Unit testing is a software testing method executed by developers to make sure that code meets its design and requirements and behaves as expected.

Problems Unit Testing is Solving

I’d like to tell you a little bit about unit testing, in particular, I will try to answer the main questions:

  • Why unit testing is important, and why we should do it.
  • How we can write a testable code.

In software a common thing happens when you fix a problem in one place, then you test it and everything seemingly works well. Suddenly you find out that something is wrong with your code and you try to fix it while in the meantime the other thing is broken again and you keep running around in circles all the time. In an ideal situation, you would like to test your entire application after every change to ensure that everything works properly. However, it takes a lot of time to do that manually. That’s why it’s important to have a tool which can do that instead of you. At Letzgro, we find that using  PHPUnit tool is a great solution. PHPUnit is the most popular programmer-oriented testing framework for PHP. It is an instance of the xUnit architecture for unit testing frameworks.

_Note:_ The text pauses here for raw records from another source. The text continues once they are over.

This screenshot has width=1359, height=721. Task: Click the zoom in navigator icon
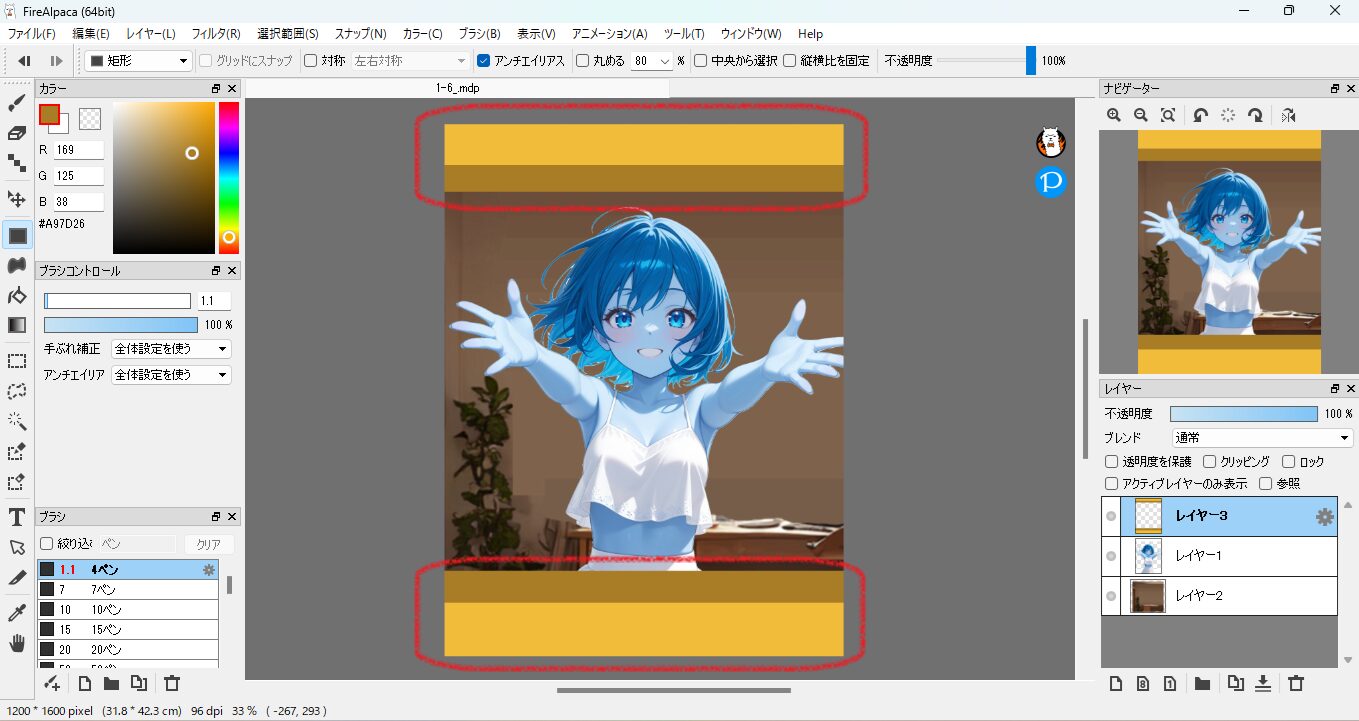tap(1114, 115)
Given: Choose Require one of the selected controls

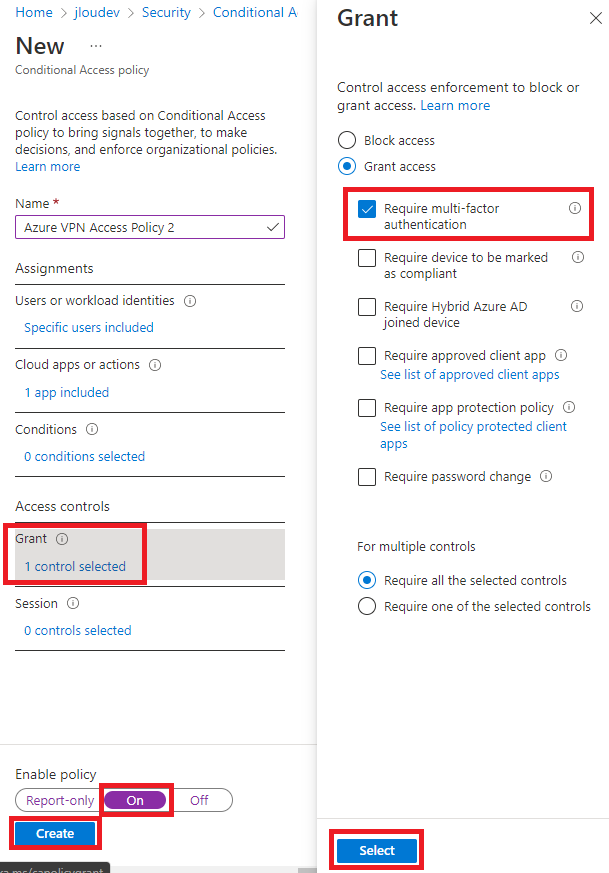Looking at the screenshot, I should (367, 606).
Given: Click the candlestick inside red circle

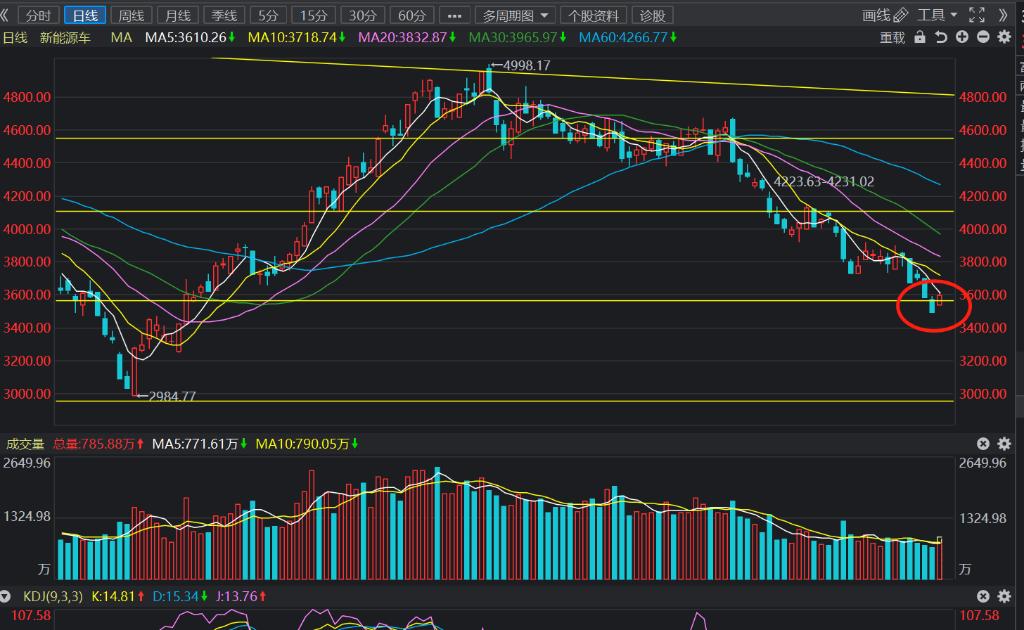Looking at the screenshot, I should point(933,303).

One more important thing is that the sooner you find a bug, the easier it will be to fix it with less cost.
Graph of prices from the time required to changes

Basic tips on how to write a testable code:

  • Small methods
  • Low complexity
  • No tight coupling

It will probably make your code better and easier to understand and less tightly coupled allowing its use elsewhere.

A good practice is to write tests for new functionality before writing the code for it.

One of the goals of PHPUnit is that tests should be composable: we want to be able to run any number or combination of tests together, for instance, all tests for the whole project, or for all classes of  a component that is a part of the project, or at least a single class.

PHPUnit supports different ways of organizing tests and composing them into a test suite.

Database Testing

The DbUnit extension considerably simplifies the setup of a database for testing purposes and allows you to verify the contents of a database after performing a series of operations. DbUnit currently supports MySQL, PostgreSQL, Oracle, and SQLite. Through Zend Framework or Doctrine 2 integrations, it has an access to other database systems such as IBM DB2 or Microsoft SQL Server.

Testing the database requires you to hook into at least the setup and teardown to clean-up and write the required fixture data into your tables. However, the database extension has good reason to revert the four stages in a database test to resemble the following workflow that is executed for each single test:

1. Clean-Up Database

Since there is always a first test that runs against the database, you do not know exactly if there is already data in the tables. PHPUnit will execute a TRUNCATE against all the tables you specified to reset their status to empty.

2. Set up fixture

PHPUnit will then iterate over all the fixture rows specified and insert them into their respective tables.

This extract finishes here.